Lee Delia Pei Shan, Low Jasmine Hui Min, Chen Jacklyn Ruilin, Zimmermann Diane, Actis-Goretta Lucas, Kim Jung Eun
Department of Food Science and Technology, National University of Singapore, Singapore.
Nestlé Research Singapore Hub, Singapore.
Adv Nutr. 2020 Nov 16;11(6):1529-1543. doi: 10.1093/advances/nmaa074.
The use of postprandial triglyceride (ppTG) as a cardiovascular disease risk indicator has gained recent popularity. However, the influence of different foods or food ingredients on the ppTG response has not been comprehensively characterized. A systematic literature review and meta-analysis was conducted to assess the effects of foods or food ingredients on the ppTG response. PubMed, MEDLINE, Cochrane, and CINAHL databases were searched for relevant acute (<24-h) randomized controlled trials published up to September 2018. Based on our selection criteria, 179 relevant trials (366 comparisons) were identified and systematically compiled into distinct food or food ingredient categories. A ppTG-lowering effect was noted for soluble fiber (Hedges' giAUC = -0.72; 95% CI: -1.33, -0.11), sodium bicarbonate mineral water (Hedges' gAUC = -0.42; 95% CI: -0.79, -0.04), diacylglycerol oil (Hedges' giAUC = -0.38; 95% CI: -0.75, -0.00), and whey protein when it was contrasted with other proteins. The fats group showed significant but opposite effects depending on the outcome measure used (Hedges' giAUC = -0.32; 95% CI: -0.61, -0.03; and Hedges' gAUC = 0.16; 95% CI: 0.06, 0.26). Data for other important food groups (nuts, vegetables, and polyphenols) were also assessed but of limited availability. Assessing for oral fat tolerance test (OFTT) recommendation compliance, most trials were ≥4 h long but lacked a sufficiently high fat challenge. iAUC and AUC were more common measures of ppTG. Overall, our analyses indicate that the effects on ppTG by different food groups are diverse, largely influenced by the type of food or food ingredient within the same group. The type of ppTG measurement can also influence the response.

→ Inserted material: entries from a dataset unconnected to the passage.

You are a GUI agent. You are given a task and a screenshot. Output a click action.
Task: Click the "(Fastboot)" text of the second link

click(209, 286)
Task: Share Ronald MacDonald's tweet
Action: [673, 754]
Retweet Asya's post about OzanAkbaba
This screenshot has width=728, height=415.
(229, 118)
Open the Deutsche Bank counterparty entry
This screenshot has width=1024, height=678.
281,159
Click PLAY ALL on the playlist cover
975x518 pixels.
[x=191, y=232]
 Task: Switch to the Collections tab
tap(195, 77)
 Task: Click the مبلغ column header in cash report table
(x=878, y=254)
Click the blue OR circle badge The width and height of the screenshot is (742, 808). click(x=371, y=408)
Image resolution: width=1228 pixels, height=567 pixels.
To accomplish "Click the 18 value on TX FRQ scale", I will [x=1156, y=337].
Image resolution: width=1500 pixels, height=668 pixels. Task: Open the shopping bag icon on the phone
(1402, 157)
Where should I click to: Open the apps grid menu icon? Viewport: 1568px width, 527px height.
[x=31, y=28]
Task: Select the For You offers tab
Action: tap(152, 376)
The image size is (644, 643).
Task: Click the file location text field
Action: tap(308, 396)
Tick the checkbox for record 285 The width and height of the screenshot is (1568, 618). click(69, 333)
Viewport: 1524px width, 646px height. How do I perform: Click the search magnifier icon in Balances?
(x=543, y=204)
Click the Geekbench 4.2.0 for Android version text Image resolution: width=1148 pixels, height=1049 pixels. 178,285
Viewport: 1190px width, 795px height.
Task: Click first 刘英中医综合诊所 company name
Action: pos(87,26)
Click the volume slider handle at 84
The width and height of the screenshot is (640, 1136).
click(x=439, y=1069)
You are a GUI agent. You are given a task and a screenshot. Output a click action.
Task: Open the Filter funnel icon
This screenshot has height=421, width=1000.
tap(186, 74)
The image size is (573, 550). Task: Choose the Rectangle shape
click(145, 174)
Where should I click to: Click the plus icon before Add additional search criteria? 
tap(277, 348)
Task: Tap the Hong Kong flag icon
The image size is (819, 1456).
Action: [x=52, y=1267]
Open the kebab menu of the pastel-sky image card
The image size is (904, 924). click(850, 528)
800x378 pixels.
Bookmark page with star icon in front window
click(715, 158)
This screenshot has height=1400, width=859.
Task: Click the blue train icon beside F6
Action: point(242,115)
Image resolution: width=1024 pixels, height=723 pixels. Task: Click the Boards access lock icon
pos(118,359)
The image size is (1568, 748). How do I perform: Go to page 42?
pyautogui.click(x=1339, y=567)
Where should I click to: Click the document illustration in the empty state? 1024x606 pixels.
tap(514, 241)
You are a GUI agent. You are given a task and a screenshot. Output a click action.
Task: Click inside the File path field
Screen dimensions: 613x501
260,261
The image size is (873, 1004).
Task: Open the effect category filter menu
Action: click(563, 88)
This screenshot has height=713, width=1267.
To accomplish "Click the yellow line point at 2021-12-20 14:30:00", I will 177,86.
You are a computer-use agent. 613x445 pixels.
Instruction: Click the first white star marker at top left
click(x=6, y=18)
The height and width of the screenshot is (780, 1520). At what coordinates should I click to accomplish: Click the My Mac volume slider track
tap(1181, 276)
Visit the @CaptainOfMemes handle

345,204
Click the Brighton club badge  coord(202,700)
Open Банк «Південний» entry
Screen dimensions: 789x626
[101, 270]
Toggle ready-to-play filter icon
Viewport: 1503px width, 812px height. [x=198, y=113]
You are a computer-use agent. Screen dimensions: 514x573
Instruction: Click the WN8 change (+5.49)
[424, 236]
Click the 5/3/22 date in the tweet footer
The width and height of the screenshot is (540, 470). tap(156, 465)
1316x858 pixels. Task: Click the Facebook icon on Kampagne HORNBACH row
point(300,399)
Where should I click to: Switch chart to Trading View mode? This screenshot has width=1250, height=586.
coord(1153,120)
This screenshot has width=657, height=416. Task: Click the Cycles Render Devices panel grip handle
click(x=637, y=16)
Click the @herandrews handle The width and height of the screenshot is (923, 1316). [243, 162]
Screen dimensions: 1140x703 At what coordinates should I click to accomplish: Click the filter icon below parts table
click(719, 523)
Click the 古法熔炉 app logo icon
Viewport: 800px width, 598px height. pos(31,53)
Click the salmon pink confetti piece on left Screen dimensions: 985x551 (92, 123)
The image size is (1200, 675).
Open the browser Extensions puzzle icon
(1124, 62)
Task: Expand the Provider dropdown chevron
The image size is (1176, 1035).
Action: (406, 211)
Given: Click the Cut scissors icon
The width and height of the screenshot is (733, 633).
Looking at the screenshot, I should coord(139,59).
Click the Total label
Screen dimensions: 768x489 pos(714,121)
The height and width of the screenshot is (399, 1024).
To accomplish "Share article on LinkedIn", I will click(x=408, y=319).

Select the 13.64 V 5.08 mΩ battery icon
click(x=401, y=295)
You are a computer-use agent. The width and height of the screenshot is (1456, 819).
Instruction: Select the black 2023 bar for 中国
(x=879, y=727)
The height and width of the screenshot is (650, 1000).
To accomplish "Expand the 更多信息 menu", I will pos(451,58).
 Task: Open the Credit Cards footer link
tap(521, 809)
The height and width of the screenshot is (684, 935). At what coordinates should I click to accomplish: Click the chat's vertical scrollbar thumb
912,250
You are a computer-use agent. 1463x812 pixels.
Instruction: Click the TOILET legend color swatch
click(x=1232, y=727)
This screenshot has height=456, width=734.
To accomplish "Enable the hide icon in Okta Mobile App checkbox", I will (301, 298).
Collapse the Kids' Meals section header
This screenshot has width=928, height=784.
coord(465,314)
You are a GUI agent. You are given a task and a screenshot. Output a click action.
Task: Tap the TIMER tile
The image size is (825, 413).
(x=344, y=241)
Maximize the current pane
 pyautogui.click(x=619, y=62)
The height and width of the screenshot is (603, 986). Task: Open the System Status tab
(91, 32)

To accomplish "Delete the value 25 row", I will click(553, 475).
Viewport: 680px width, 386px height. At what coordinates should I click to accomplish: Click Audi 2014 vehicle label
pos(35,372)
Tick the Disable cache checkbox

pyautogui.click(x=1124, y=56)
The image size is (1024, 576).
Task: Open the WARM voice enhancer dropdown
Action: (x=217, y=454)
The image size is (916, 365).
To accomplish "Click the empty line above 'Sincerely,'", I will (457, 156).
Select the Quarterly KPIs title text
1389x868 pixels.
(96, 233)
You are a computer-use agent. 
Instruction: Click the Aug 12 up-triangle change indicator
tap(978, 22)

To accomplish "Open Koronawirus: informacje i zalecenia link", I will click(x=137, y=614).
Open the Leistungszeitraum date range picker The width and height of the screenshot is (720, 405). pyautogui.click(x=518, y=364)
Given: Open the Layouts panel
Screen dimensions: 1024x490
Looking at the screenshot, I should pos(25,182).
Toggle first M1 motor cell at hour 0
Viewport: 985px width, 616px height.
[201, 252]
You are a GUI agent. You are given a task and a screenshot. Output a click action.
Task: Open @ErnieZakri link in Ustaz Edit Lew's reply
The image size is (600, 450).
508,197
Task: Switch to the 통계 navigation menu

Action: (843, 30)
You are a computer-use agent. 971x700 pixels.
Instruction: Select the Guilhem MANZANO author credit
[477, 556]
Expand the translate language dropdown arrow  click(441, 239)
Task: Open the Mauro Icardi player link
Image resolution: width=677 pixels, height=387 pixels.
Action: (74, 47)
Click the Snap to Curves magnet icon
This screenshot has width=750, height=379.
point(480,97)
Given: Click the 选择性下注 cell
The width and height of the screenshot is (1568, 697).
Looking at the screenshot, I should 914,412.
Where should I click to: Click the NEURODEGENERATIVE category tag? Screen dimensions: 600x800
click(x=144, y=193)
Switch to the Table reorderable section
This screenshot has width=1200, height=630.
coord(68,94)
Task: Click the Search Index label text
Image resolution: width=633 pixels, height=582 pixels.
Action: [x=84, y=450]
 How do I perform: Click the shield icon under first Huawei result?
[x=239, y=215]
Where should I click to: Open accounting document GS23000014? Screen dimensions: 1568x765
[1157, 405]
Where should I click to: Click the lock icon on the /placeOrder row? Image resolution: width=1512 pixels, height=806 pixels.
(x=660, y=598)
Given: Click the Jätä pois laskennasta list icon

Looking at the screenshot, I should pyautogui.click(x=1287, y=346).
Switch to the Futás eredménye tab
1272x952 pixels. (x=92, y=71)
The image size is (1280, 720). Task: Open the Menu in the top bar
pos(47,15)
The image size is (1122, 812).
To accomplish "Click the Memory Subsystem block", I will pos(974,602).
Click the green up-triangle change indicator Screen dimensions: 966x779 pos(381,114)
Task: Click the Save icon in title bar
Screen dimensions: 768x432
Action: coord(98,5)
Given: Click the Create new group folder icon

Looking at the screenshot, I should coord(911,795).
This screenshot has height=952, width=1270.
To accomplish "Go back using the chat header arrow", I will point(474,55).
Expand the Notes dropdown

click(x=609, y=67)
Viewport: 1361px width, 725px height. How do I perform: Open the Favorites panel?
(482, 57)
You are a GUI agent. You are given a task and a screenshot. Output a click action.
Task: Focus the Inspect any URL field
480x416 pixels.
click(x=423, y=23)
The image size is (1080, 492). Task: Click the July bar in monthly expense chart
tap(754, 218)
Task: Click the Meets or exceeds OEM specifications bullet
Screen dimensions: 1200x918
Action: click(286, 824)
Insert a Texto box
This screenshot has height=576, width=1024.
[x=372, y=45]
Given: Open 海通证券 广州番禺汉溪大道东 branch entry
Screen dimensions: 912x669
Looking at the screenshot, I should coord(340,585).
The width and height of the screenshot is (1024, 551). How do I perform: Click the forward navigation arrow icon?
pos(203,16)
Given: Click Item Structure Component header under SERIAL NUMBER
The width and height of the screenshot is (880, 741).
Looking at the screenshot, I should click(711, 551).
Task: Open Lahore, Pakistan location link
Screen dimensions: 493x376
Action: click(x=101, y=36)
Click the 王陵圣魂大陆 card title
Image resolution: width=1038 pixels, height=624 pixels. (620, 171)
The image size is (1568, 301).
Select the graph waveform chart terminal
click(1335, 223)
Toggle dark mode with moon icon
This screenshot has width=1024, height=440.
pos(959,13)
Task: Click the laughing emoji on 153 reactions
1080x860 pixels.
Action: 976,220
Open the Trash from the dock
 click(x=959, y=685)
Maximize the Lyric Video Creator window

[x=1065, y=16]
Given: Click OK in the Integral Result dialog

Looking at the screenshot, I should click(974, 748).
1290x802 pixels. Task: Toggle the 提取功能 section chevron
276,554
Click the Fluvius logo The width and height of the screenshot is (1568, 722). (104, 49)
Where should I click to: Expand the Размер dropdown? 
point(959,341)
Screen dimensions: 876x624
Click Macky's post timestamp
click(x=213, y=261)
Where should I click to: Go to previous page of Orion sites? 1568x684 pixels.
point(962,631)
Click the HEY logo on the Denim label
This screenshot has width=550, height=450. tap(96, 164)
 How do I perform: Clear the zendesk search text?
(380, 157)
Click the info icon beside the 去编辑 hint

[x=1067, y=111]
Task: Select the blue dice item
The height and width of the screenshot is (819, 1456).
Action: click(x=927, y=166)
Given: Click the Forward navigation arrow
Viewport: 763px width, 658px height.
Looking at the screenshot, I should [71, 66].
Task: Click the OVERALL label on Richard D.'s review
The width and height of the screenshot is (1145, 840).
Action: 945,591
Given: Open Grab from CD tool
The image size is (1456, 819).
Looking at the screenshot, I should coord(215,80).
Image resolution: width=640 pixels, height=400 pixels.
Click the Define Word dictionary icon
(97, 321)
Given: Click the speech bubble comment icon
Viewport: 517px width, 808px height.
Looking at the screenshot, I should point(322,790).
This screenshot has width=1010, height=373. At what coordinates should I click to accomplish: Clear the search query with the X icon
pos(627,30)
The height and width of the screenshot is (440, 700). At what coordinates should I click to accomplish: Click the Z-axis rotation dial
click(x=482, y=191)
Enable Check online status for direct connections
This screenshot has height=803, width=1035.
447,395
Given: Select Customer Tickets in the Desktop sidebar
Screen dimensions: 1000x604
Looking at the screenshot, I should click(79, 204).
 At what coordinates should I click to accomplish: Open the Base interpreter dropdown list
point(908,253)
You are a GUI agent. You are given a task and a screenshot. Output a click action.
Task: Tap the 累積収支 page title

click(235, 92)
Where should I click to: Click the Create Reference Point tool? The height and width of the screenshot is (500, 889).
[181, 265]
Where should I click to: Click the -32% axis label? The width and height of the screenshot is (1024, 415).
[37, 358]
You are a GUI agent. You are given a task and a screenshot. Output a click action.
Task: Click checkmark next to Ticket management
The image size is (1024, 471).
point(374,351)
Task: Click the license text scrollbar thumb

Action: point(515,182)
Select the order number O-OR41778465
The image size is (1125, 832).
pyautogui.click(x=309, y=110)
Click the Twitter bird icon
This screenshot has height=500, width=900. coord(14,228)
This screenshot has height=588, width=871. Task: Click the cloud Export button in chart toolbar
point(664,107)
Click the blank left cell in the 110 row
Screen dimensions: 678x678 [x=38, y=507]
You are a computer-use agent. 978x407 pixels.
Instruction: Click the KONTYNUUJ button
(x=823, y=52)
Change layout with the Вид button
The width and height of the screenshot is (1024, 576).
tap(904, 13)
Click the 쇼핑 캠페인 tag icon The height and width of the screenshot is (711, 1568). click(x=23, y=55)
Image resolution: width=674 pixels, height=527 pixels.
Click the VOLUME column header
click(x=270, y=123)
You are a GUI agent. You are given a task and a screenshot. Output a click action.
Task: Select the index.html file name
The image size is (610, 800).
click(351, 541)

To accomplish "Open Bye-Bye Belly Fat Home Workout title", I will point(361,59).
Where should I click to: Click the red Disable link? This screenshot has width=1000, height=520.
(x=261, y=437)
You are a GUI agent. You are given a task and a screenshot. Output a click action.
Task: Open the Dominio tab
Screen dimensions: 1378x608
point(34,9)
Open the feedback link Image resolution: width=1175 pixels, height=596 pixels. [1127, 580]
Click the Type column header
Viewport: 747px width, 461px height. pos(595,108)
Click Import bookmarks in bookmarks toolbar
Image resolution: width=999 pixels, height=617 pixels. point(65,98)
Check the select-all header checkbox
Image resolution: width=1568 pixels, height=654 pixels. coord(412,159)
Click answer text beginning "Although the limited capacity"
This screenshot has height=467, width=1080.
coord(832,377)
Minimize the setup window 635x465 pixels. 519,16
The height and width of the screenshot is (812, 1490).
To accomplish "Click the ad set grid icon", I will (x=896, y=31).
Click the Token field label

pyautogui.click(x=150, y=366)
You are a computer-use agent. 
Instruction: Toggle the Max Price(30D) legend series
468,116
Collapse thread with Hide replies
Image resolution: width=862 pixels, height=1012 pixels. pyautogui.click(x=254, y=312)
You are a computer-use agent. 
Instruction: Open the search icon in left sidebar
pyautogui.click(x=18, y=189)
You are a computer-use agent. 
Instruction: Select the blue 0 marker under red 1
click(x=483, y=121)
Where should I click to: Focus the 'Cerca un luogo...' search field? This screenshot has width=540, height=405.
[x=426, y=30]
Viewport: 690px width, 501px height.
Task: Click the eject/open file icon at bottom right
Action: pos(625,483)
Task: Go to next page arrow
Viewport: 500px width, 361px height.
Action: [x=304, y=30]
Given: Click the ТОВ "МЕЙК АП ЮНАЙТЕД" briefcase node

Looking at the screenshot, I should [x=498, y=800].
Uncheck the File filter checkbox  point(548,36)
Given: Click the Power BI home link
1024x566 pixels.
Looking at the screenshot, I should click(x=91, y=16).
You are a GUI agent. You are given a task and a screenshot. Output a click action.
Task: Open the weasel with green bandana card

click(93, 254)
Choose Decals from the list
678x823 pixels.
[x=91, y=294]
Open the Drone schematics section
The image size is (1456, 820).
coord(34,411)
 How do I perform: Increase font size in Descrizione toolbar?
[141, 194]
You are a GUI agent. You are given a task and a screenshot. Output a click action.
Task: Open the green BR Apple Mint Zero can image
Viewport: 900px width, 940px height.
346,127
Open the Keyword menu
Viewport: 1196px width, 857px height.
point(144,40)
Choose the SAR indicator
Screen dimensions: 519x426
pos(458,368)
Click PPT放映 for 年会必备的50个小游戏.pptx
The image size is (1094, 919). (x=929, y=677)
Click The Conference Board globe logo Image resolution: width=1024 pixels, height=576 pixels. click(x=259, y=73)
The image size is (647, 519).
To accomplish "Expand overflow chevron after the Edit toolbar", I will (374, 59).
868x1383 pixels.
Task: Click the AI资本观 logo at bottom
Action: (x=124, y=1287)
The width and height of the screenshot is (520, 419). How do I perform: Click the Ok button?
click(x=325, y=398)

餐后甘油三酯(ppTG)作为心血管疾病风险指标的应用近来颇受关注。然而,不同食物或食物成分对ppTG反应的影响尚未得到全面描述。本研究进行了一项系统的文献综述和荟萃分析,以评估食物或食物成分对ppTG反应的影响。检索了PubMed、MEDLINE、Cochrane和CINAHL数据库,查找截至2018年9月发表的相关急性(<24小时)随机对照试验。根据我们的选择标准,共识别出179项相关试验(366组比较),并将其系统地归纳为不同的食物或食物成分类别。结果发现,可溶性纤维(Hedges' giAUC = -0.72;95% CI:-1.33,-0.11)、碳酸氢钠矿泉水(Hedges' gAUC = -0.42;95% CI:-0.79,-0.04)、甘油二酯油(Hedges' giAUC = -0.38;95% CI:-0.75,-0.00)以及与其他蛋白质相比的乳清蛋白,均有降低ppTG的作用。脂肪组根据所使用的结果测量指标显示出显著但相反的效果(Hedges' giAUC = -0.32;95% CI:-0.61,-0.03;以及Hedges' gAUC = 0.16;95% CI:0.06,0.26)。还评估了其他重要食物组(坚果、蔬菜和多酚)的数据,但数据有限。在评估口服脂肪耐量试验(OFTT)推荐的依从性时,大多数试验时长≥4小时,但脂肪挑战量不足。iAUC和AUC是更常用的ppTG测量指标。总体而言,我们的分析表明,不同食物组对ppTG的影响各不相同,在很大程度上受同一组内食物或食物成分类型的影响。ppTG测量类型也会影响反应。